Palaeosol-based correlations within the Late Pleistocene- Holocene alluvial succession along the Reno River, in the southern Po Plain, enabled the identification of depositional cycles falling in the sub-Milankovitch band. Each cycle, composed of overbank and fluvial facies capped by poorly to weakly developed palaeosols, is correlatable upstream to a single fluvial terrace in the Reno River valley and to an individual channel belt close to the valley outlet. Four cycles, dated to about 15-10 (c1), 10-5.5 (c2), 5.5-1.5 (c3) and <1.5 (c4) cal ky BP, respectively, were identified within the Ravenna subsynthem (AES8), an unconformity-bounded unit of the Geological Map of Italy to scale 1:50,000, corresponding to the post-Last Glacial Maximum deposits. This unit, typically wedge-shaped in coastal areas, where it consists of retrogradational (coastal plain and estuarine) deposits overlain by progradational (deltaic) facies, at the basin margin is a mud-dominated alluvial succession deposited atop laterally extensive fluvial-channel complexes.
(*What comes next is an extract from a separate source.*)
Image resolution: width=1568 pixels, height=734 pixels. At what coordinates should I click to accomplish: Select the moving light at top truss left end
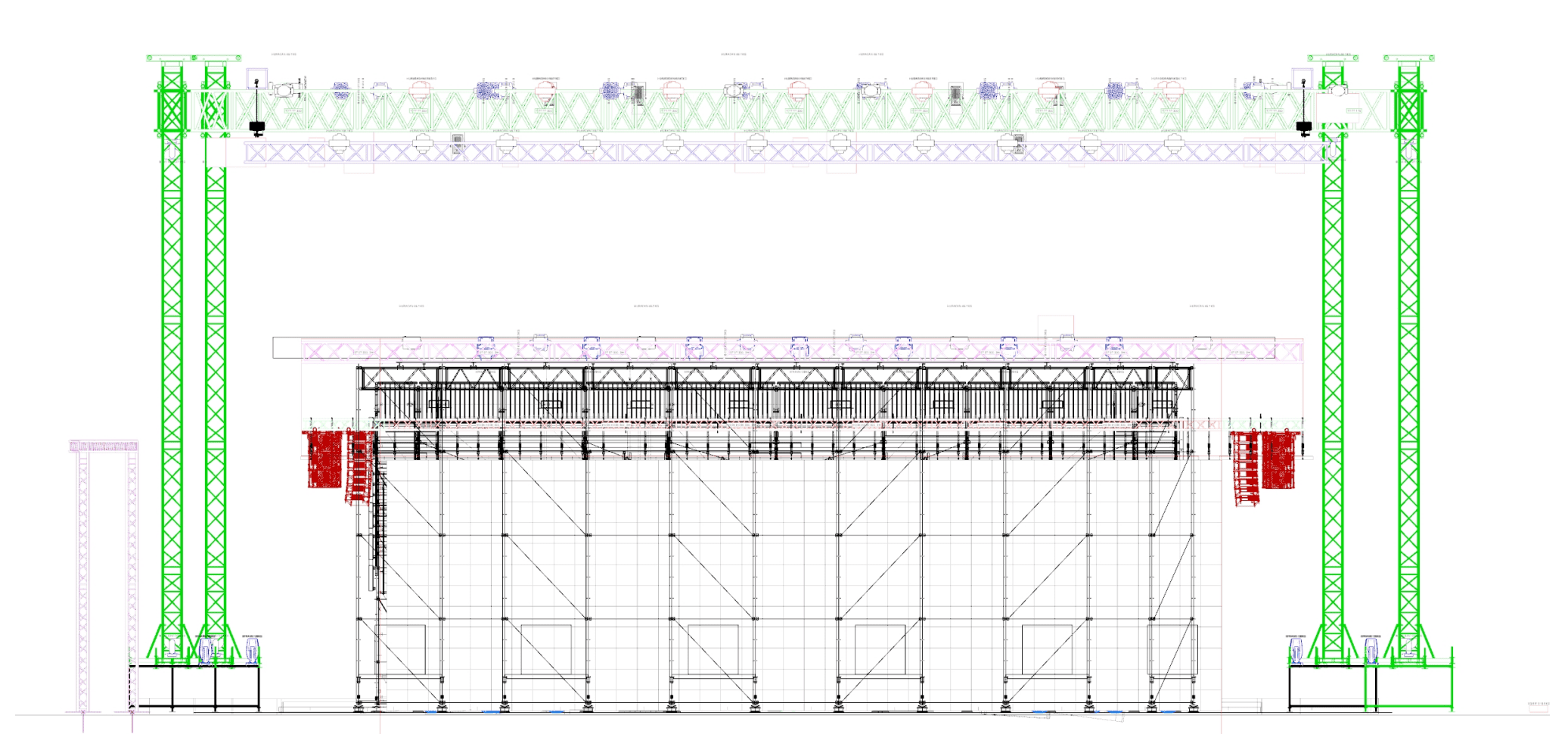tap(284, 89)
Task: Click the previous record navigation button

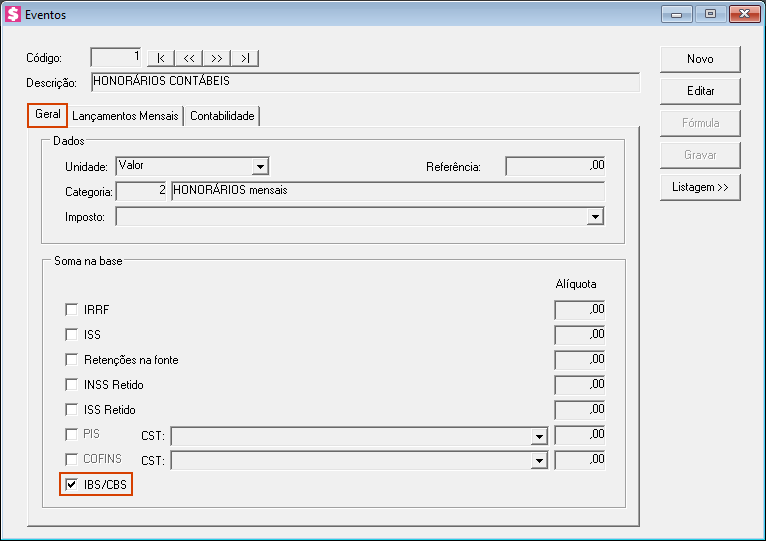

The base of AES8, correlatable to the transgressive surface identified in the coastal area, is a palaeosol dated to about 18-15 ky BP. The bounding surfaces of the high-frequency cycles are diachronous along the Reno longitudinal profile, and not necessary associated to remarkable lithological contrasts, but can be detected even in mud-dominated successions. Climate change likely exerted a major control in triggering alternating phases of river aggradation and degradation, with an increasing contribution of anthropogenic factors since the middle-late Holocene. Based on the correlation of 34 core logs and 33 well descriptions, with the aid of 71 radiocarbon dates, this study highlights to what extent palaeosols can represent powerful stratigraphic tools to identify cyclic patterns in alluvial successions, even at the millennial time scale. © Società Geologica Italiana, Roma 2015.